Up to 10 per cent of Viagogo vendors in Ireland are selling more than 10 tickets per year, according to data supplied by the ticket exchange itself.
In a submission to a government consultation on ticket resales, Viagogo, one of the country’s four main ticket resale websites, stated that only 90 per cent of sellers on its Irish domain sold less than 10 tickets last year.
The Times newspaper described those selling more than 10 tickets in a year as “serial touts”.
Last week, legislation that would make it illegal to hike ticket prices more than 10 per cent on resale sites in Ireland was criticised by Ticketmaster Ireland and its secondary market platform Seatwave subsidiary.
Ticketmaster stated in its paper to the Department of Jobs and Department of Sport: “Our data shows that less than one per cent of the tickets that Ticketmaster Ireland sells on behalf of its clients are subsequently resold – a vastly different story to what is told in the Irish press.”

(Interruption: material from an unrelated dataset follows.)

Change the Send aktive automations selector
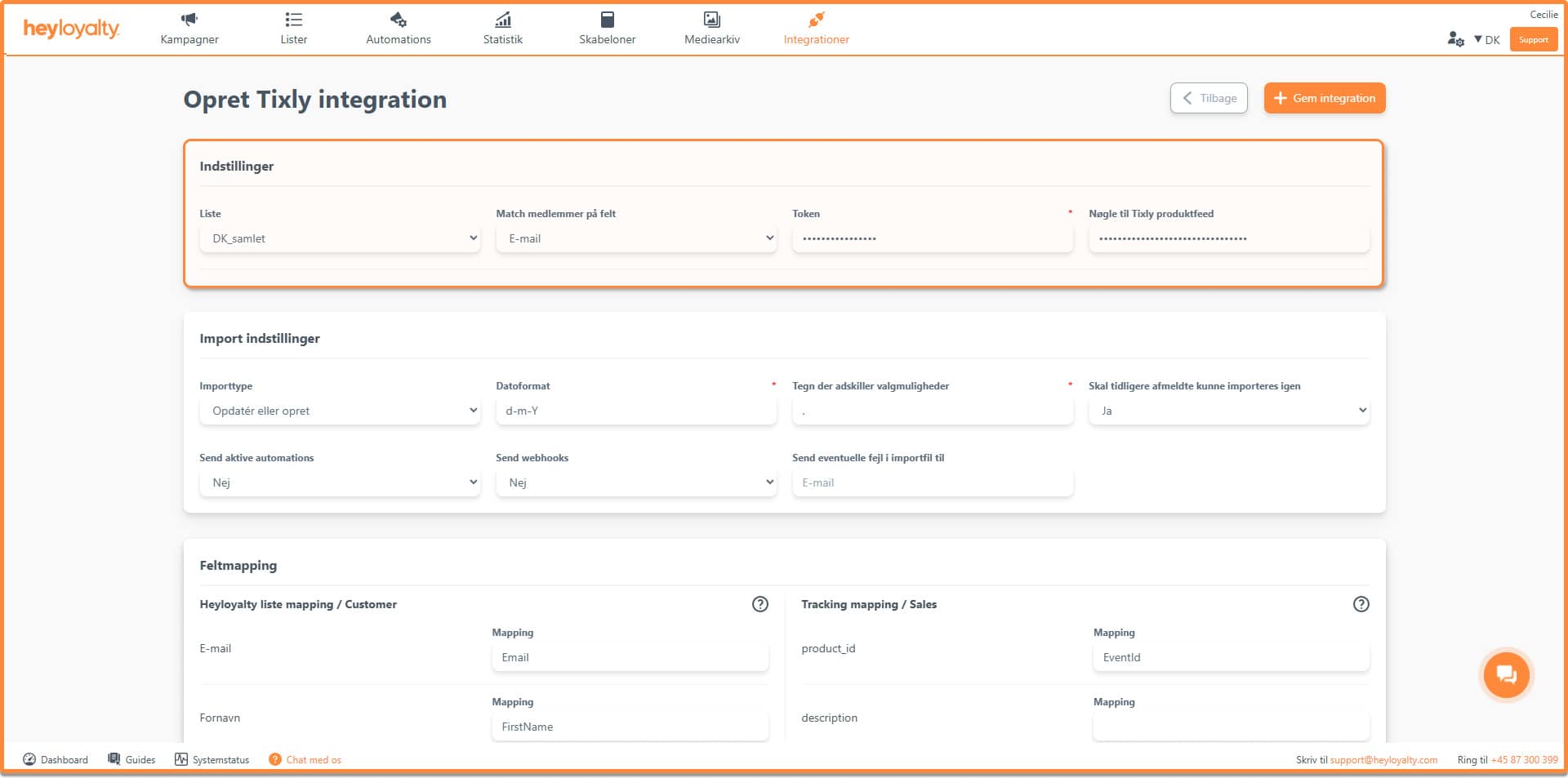This screenshot has width=1568, height=778. coord(340,482)
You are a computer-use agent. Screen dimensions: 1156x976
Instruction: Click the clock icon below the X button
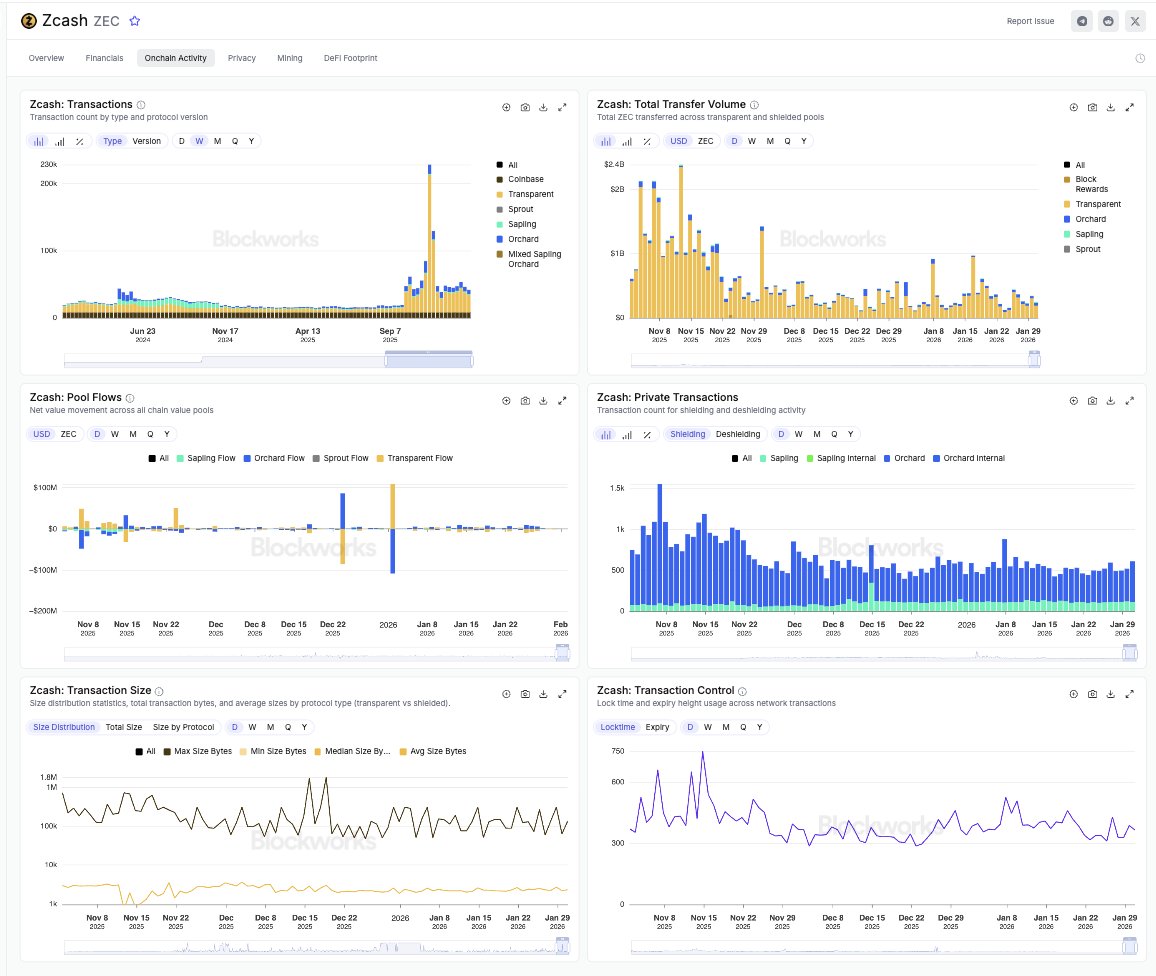(x=1140, y=58)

Ticketmaster was forced to defend itself and its subsidiary earlier this year when U2 tickets sold out within minutes, but fans complained they were soon being resold for thousands of euros on Seatwave.
The Dail will vote this week on the tickets bill, which is expected to pass. If it is passed, anyone found breaking the rule could face €5,000 (£4,200/$5,500) fines.

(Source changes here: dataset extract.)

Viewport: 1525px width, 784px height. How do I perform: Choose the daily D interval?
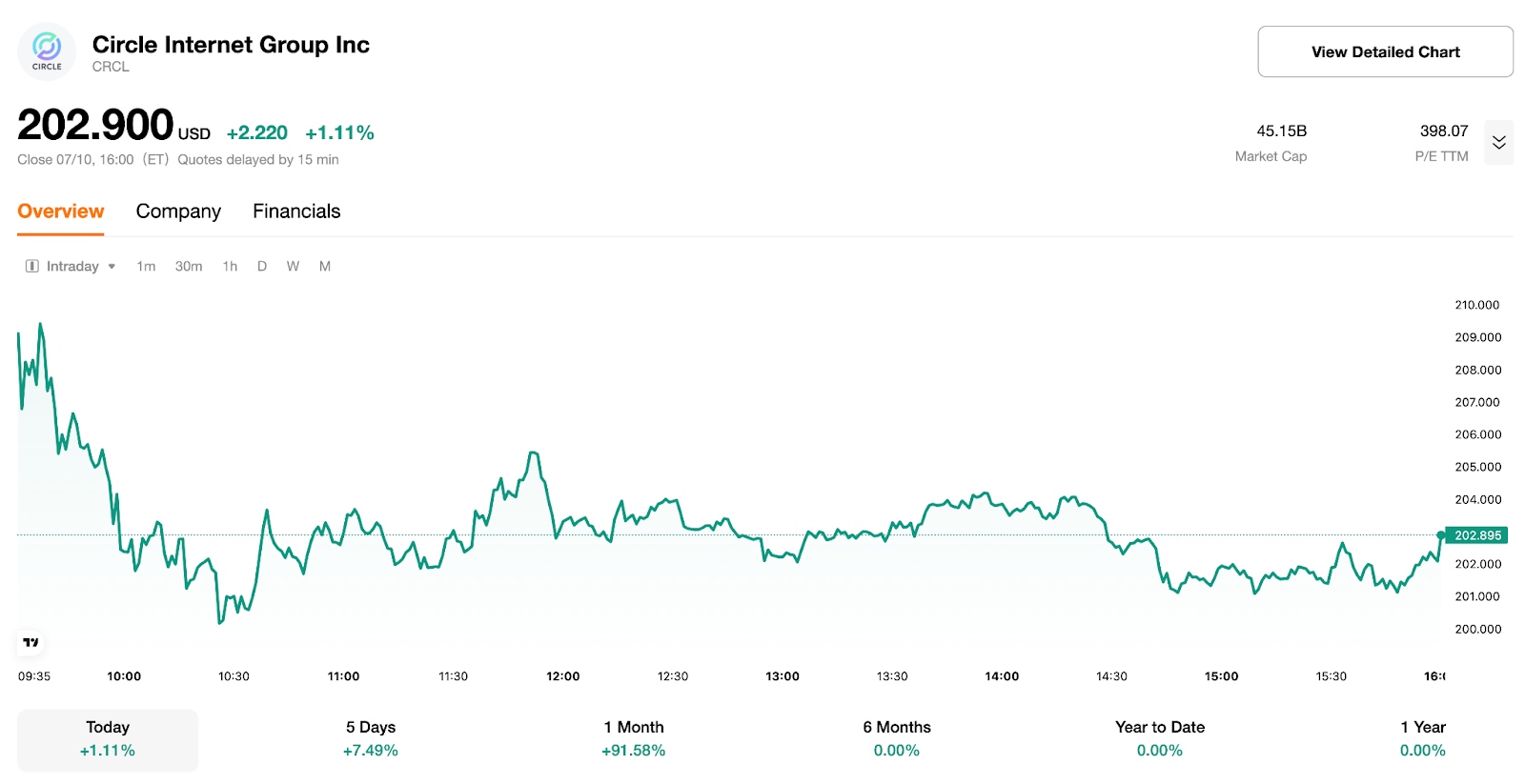click(262, 267)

Seán Kyne, a junior minister, tabled an amendment on behalf of Mary Mitchell O’Connor, the jobs minister, calling for a nine-month delay should the bill pass. Kyne apparently questioned whether people should be obstructed or fined for selling tickets at even a 100 per cent mark-up.
Kyne said, according to The Times: “If somebody in Limerick or Galway buys four tickets for a concert in Dublin and wishes to sell two of them for 20 per cent, 50 per cent or 100 per cent above the face value price to help to subsidise the travel and accommodation costs for their own attendance, should he or she be prohibited by law from doing so and subject to criminal proceedings?”
Kyne said the bill could drive resales offshore and concluded that the delay would allow the bill to be scrutinised to ensure it would not give rise to any unintended consequences.